======== TEXT PASSAGE ========

Kylie Jenner for ‘Harper’s Bazaar’

Kylie Jenner appeared on the cover of «Harper’s Bazaar» US magazine March Issue. In our gllery was added cover for this mag and a HQ photoshoot, photographed by Morelli Brothers. Enjoy!

The offices of Kylie Cosmetics occupy the top floor of a boxy steel-and-glass building near a freeway just outside Los Angeles. If you were blindfolded and deposited in front of the building, and asked to guess where you were, you might say Utah. Gusts of cool December wind blow dead leaves and dust. Toward the end of my hourlong drive up from L.A., an actual tumbleweed rolled along the shoulder of the 101.

Kylie Jenner—22-year-old beauty mogul, mother of two-year-old daughter Stormi Webster (with her ex rapper Travis Scott), and youngest member of the Kardashian-Jenner clan—is somewhere inside that building, in the midst of her transformation for her photo shoot for Harper’s BAZAAR.

Longtime fans of Keeping Up With the Kardashians (or KUWTK) remember Kylie as the precocious tween on the series, which debuted in 2007, when she was just 10 years old. Early on, Kylie and her older sister Kendall—matriarch Kris Jenner’s children with her then husband, Olympic gold medal winner Caitlyn Jenner—would get into sitcom-style high jinks that provided a wholesome counterpoint to the more grown-up drama that embroiled older Kardashian siblings Kourtney, Kim, Khloé, and Rob.

But over the past five years the Jenner sisters have forged their own paths: Kendall, as one of the top models in fashion; and Kylie, as the mastermind of a beauty brand that started out selling pout-enhancing Lip Kits and now includes a full suite of makeup and skin-care products, with more on the way. Kylie and Kris, who run the business together, recently sold a $600 million majority stake in the company to the beauty conglomerate Coty, which puts the valuation of Kylie Cosmetics at more than $1 billion.

Back to the Kylie Cosmetics offices: Inside, the walls are painted white with black and soft pink accents, and the floors are polished concrete. Along one wall a console is stacked with magazines featuring various assortments of Kardashians and Jenners on the covers: Kim and Kanye; Kylie and Kendall; Kim, Kendall, Kourtney, and Khloé solo; Kylie and Kris; and a few with all of them together—the whole Kit and Kaboodle.

In another large room, there is a champagne vending machine. In the kitchen, there are glass-door fridges filled with water, juice, Pedialyte, and Mexican Coke. On the counter is a jar of Oreos stacked in the precise way that Kylie’s sister Khloé is known to prefer. Others are filled with pink candy. Throughout the office, there are baby pink velvet ropes on baby pink metal stands that exist, it seems, to keep camera crews—a near constant presence—away from the areas where Kylie’s employees actually work.

People in neat cubicles and glass-walled offices, all armed with identical baby pink staplers and tape dispensers, keep the business of Lip Kits, Kyshadows, and Kylie Skin, the newly launched skin-care brand, running. They’re surrounded by four-foot-high pictures of Kylie in an array of provocative poses. Her famous pout—the one that’s sold thousands of Lip Kits—is the focal point. That is, if you can take your eyes off her body.

When I first spot Kylie, she’s wearing clipped-in hair extensions and a white dress. But then she disappears for about an hour and returns, styled in a high powdered wig and Dolce & Gabbana couture. Fittingly, she’s trailed by a gang of four people—an assistant, a hairstylist and his assistant, and a makeup artist with boy-band facial hair. They travel in a pack, just steps behind her, like courtiers.

========

_PROBLEM DESCRIPTION_
In the Kylie Jenner article, what company bought a majority stake in Kylie Cosmetics? The lines that come next aren't needed.

======== GIVEN MATERIAL ========

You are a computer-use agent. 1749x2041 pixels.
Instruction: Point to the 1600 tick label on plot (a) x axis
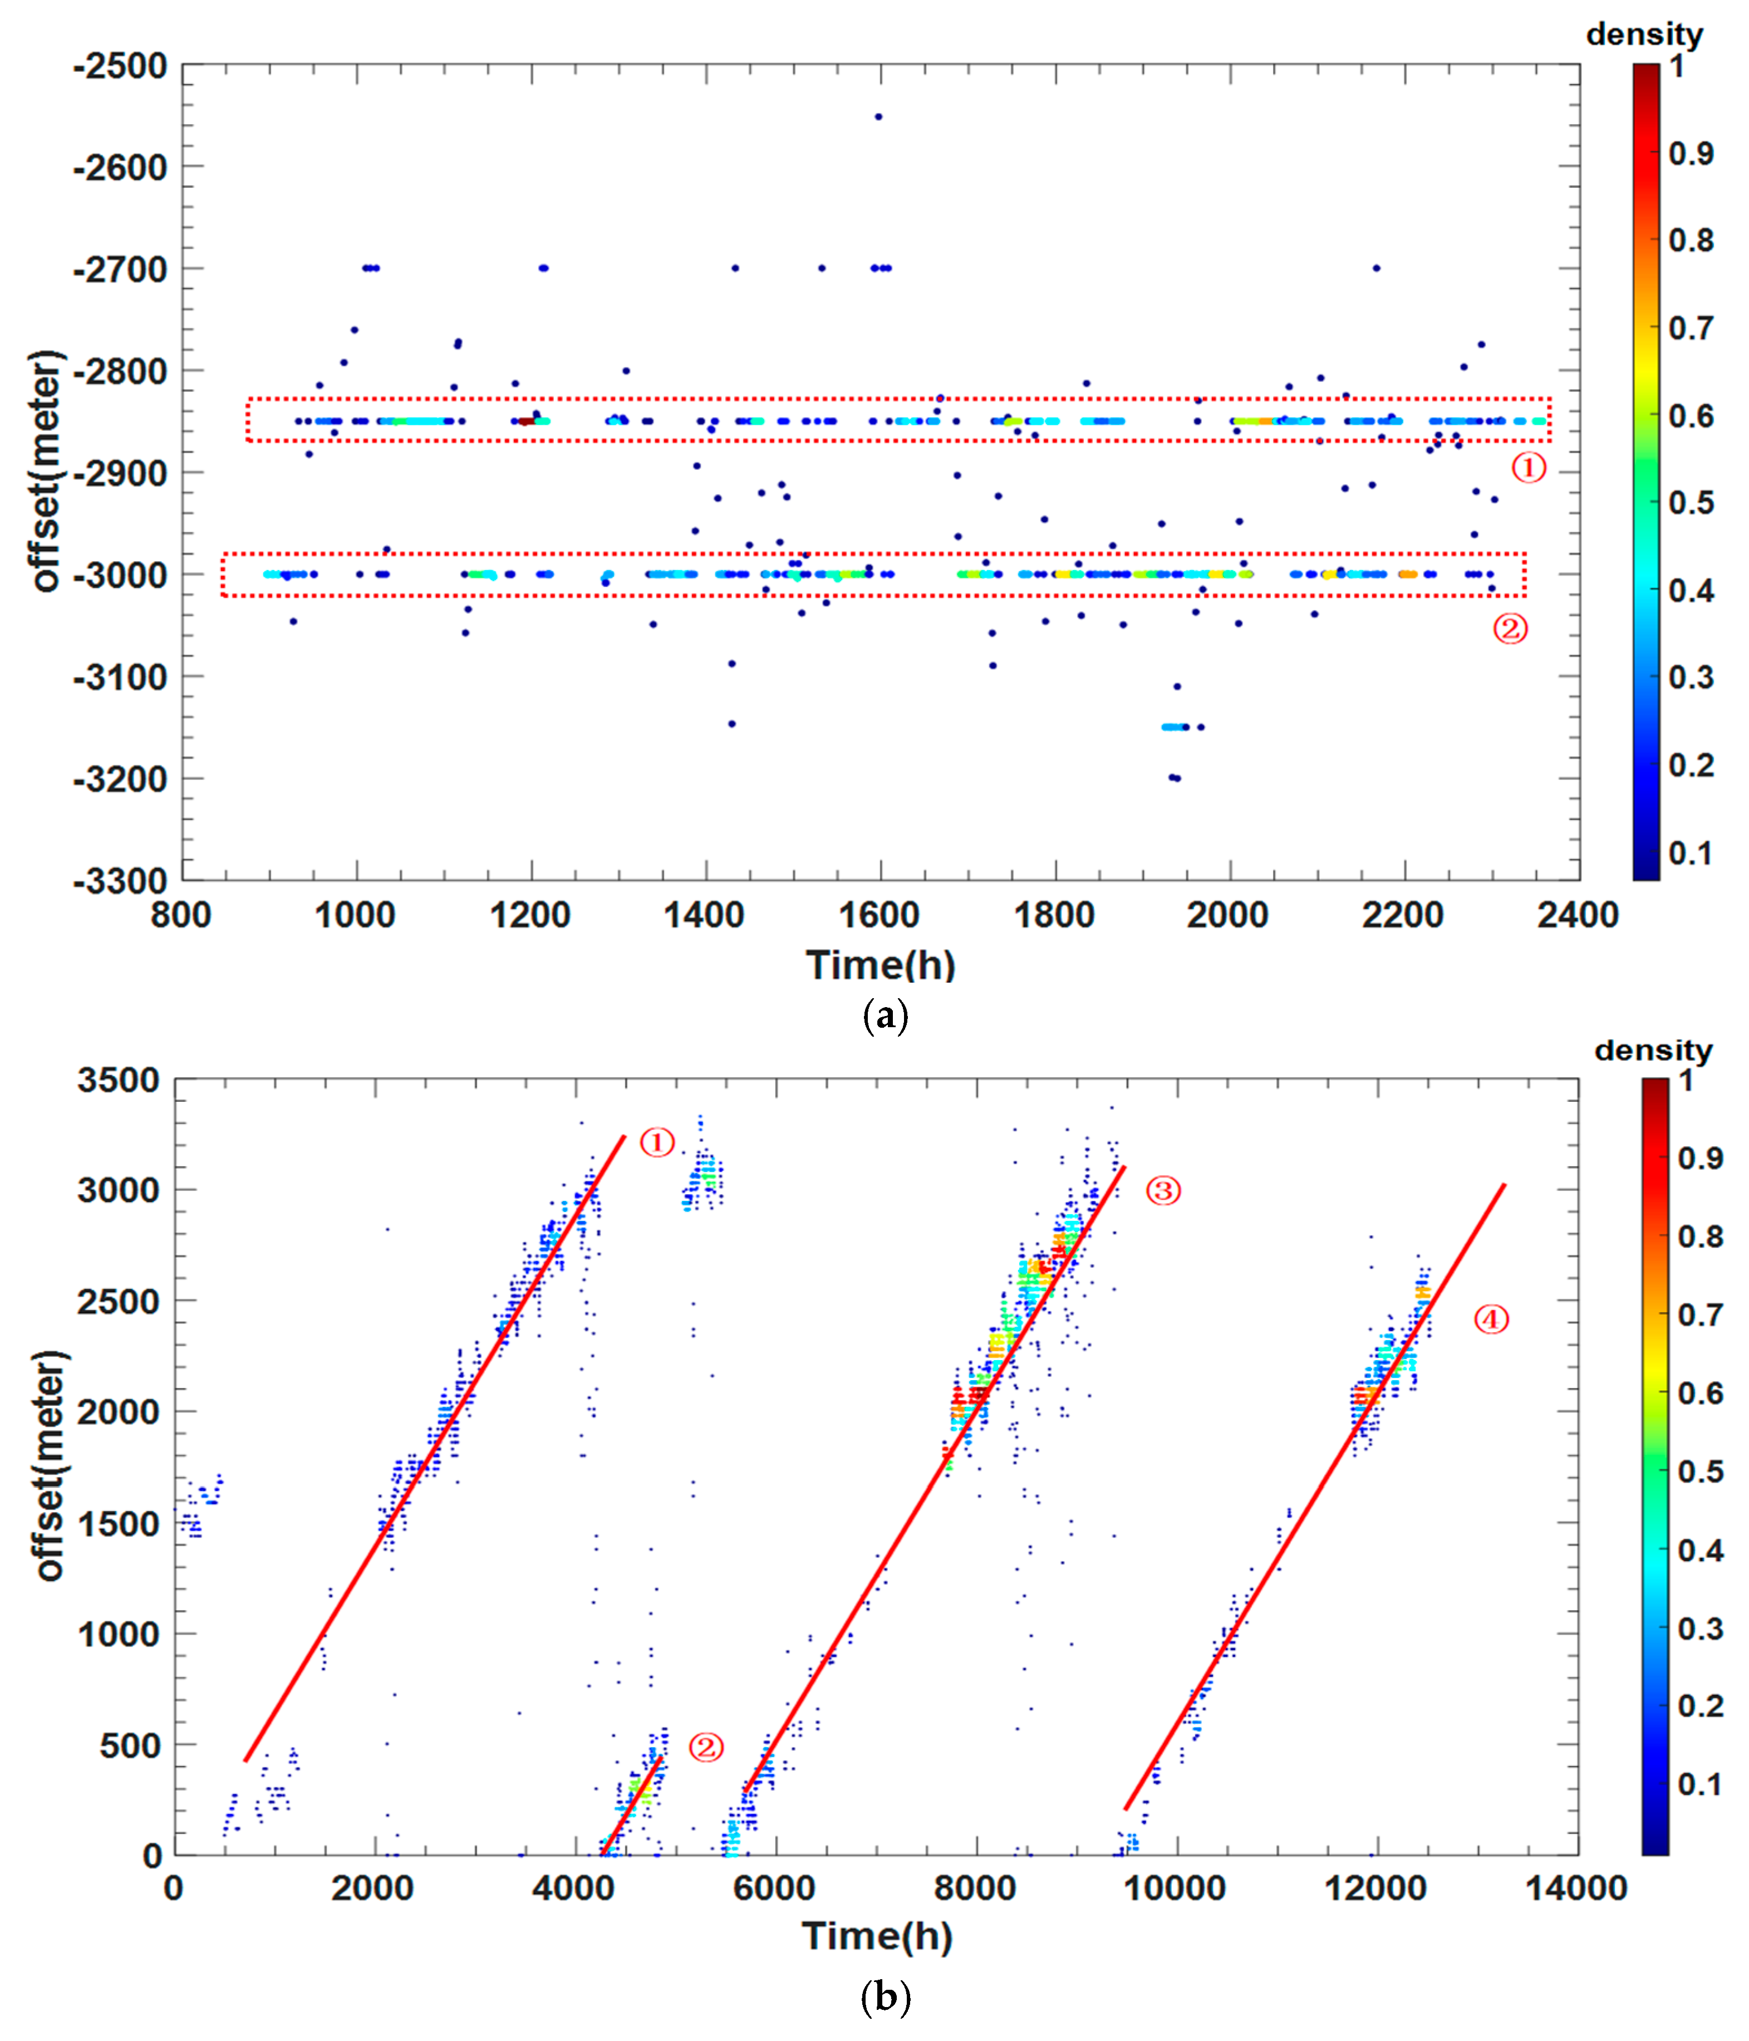[x=878, y=915]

========

_WRITTEN SOLUTION_
The beauty conglomerate Coty.